Start of Exercise data
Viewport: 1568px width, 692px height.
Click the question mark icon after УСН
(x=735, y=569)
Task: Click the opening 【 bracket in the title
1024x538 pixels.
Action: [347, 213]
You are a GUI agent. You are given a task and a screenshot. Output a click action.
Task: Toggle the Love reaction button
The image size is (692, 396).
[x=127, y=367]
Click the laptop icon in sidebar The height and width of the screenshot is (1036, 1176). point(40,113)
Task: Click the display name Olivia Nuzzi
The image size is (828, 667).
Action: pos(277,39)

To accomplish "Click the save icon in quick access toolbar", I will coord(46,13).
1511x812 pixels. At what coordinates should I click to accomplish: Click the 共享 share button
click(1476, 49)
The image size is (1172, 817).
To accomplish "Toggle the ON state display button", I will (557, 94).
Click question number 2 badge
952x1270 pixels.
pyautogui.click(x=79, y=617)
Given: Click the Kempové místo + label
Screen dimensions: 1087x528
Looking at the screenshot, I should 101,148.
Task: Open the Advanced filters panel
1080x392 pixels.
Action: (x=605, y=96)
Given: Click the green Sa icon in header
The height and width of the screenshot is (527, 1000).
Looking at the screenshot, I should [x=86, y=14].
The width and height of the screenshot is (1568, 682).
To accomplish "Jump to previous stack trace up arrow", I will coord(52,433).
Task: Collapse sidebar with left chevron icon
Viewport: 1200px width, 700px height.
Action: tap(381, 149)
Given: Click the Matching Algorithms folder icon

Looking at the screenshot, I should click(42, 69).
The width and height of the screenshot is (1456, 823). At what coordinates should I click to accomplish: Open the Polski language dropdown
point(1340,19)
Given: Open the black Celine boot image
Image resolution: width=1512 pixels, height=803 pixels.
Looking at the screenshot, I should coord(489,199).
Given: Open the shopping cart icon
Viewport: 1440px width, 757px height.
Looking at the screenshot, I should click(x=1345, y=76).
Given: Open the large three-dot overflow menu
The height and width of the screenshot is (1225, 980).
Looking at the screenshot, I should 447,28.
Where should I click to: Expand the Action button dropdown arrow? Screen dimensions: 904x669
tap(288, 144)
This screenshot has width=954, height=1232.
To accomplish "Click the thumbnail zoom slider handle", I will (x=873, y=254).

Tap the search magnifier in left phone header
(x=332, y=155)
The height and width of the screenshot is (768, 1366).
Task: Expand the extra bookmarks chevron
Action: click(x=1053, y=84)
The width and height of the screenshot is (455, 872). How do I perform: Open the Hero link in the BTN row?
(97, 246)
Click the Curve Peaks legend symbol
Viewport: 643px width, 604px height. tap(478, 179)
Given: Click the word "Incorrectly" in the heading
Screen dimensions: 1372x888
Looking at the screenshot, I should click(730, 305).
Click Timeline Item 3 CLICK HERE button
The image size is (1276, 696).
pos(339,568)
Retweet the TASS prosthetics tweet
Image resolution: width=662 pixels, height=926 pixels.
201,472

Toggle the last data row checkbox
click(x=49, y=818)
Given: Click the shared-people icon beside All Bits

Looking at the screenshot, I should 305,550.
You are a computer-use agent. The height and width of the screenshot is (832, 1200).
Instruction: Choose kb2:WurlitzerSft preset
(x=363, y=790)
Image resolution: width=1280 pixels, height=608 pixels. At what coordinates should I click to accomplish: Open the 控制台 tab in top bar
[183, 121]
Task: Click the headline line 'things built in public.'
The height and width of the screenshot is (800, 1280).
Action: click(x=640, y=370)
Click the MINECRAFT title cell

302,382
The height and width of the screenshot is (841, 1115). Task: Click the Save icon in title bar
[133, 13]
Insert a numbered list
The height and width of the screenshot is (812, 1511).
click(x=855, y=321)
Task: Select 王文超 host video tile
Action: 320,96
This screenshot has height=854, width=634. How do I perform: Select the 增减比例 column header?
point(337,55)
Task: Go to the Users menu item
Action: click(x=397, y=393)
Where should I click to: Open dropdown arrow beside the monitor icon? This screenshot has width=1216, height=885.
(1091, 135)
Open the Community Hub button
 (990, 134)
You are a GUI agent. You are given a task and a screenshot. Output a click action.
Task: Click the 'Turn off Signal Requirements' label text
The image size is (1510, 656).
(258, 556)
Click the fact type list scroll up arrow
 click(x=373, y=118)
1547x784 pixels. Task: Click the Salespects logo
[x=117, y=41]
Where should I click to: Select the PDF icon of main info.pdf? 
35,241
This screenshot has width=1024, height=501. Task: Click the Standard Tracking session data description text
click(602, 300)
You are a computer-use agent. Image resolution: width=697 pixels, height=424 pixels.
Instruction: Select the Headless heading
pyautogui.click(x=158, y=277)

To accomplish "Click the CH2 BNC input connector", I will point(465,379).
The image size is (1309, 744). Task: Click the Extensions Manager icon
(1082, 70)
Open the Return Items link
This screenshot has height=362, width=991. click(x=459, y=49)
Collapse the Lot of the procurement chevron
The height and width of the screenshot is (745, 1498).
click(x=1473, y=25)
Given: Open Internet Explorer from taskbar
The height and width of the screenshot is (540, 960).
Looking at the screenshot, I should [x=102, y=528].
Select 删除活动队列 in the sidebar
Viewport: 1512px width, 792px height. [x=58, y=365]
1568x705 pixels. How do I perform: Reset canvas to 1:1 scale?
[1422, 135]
End of Exercise data
_Exercise brief_.
Find the word "label" in the entries above, then copy each line that holds it.

_Exercise solution_.
Given: Click the Kempové místo + label
Task: Click the 'Turn off Signal Requirements' label text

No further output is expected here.